Leitores de velharia
Parou de ler quadrinhos regularmente quando a Editora Abril relançou os títulos Marvel e DC pela linha Premium e depois não voltou mais. Apesar disso, ainda tem umas caixas de formatinhos diversos e quando bate um saudosismo se vê relendo as seções de cartas dos leitores e notas de rodapé do Jotapê. Já tentou ler em formato americano, mas nunca se acostumou com o desenho maior, o papel esquisito e a colorização digital. É capaz de dizer de cor as composições dos mix de cada número da Superamigos e Superaventuras Marvel e reconhece pelo traço cada artista dos anos 80/90. Sempre compara as histórias atuais com as histórias de Frank Miller, Walter Simonson, John Byrne e Chris Claremont. Dinossauro clássico, corrige noobs, desdenha capa-duras e vê com desprezo as adaptações cinematográficas. E, por fim, não entende como Liefeld ficou multimilionário.
[Essa postagem compila textos antigos do site, com pequenas alterações.]
ED
Faltou alguma tribo? Manda sinal de fumaça!
3 comentários:
Fantástico!
Poderíamos citar os...
-LEITORES DE CONAN, que, ao lado dos leitores de Tex, formam a segunda tribo mais fiel dentre todos os fãs de HQS;Pra eles, John Buscema é o Deus Supremo e Arnold Schwarznegger fez um Conan muito melhor que o Jason Momoa, e, mesmo comprando os Ominibus do personagem, não se desfazem, nem a pau, de suas magníficas coleções de A Espada Selvagem De Conan;
-LEITORES DE QUADRINHOS UNDERGROUND/ALTERNATIVOS: Marvel? DC? Super-Heróis e HQs hypadas?? Pode esquecer! Essa classe de leitores só se interessa por HQs de fora do "esquemão", desde os clássicos, como os comix de Robert Crumb (Fritz The Cat e Mr.Natural),Gilbert Shelton (The Freak Brothers),os irmãos Jaime & Gilbert Hernandez(Love & Rockets) e Daniel Clowes (Ghost World, Como Uma Luva De Veludo Moldada Em Ferro),até novidades, como Jamie Doucet(Diário De Nova York),Seth (A Vida é Boa, Se Você Não Fraquejar)e aqueles autores, praticamente desconhecidos do grande público.

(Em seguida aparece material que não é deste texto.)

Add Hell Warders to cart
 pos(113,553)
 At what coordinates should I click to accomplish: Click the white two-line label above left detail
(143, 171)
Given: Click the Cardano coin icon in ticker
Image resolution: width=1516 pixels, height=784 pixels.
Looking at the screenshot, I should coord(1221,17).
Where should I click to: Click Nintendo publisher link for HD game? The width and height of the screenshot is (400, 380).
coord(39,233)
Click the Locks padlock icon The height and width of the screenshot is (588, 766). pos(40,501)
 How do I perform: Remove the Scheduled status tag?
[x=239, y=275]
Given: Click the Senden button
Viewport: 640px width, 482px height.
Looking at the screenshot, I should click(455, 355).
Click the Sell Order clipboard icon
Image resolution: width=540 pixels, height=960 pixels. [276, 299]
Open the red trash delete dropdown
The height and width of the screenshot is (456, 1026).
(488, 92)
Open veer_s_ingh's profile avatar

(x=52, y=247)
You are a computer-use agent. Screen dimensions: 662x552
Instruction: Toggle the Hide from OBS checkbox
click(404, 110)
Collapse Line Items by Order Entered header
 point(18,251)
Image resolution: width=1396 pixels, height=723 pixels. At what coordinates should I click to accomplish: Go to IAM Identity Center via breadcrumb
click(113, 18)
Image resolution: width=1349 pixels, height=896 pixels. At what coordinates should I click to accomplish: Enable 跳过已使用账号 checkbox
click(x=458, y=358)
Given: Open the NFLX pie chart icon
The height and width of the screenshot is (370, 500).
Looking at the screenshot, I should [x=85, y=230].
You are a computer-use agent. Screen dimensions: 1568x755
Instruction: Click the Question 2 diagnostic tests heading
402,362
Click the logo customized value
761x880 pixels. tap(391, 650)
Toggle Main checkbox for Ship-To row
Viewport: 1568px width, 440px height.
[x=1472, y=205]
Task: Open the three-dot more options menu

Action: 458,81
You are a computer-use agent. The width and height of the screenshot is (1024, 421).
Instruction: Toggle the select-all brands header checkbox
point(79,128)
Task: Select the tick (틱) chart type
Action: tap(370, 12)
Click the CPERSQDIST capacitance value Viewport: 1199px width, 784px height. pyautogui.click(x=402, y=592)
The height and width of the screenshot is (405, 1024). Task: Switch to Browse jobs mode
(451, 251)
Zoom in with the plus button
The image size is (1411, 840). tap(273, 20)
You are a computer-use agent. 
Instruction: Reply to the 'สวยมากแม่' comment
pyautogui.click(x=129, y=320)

-LEITORES DE SCANS: É uma tribo dividida em várias facções: há aqueles que, forçados pelos altos preços das HQs, desistiu de comprar, e,agora, passam o dia caçando HQs na rede, seja para baixar, seja para ler online. há um grupo, dentre eles, que o faz por questões ecológicas; outro, que mesmo baixando ou lendo online, quando gosta da história,decide adquirir a edição física; e, por último, tem aquele grupo que gosta de procurar scans de obras inéditas e/ou desconhecidas do grande público brasileiro, sejam elas recentes ou antigas.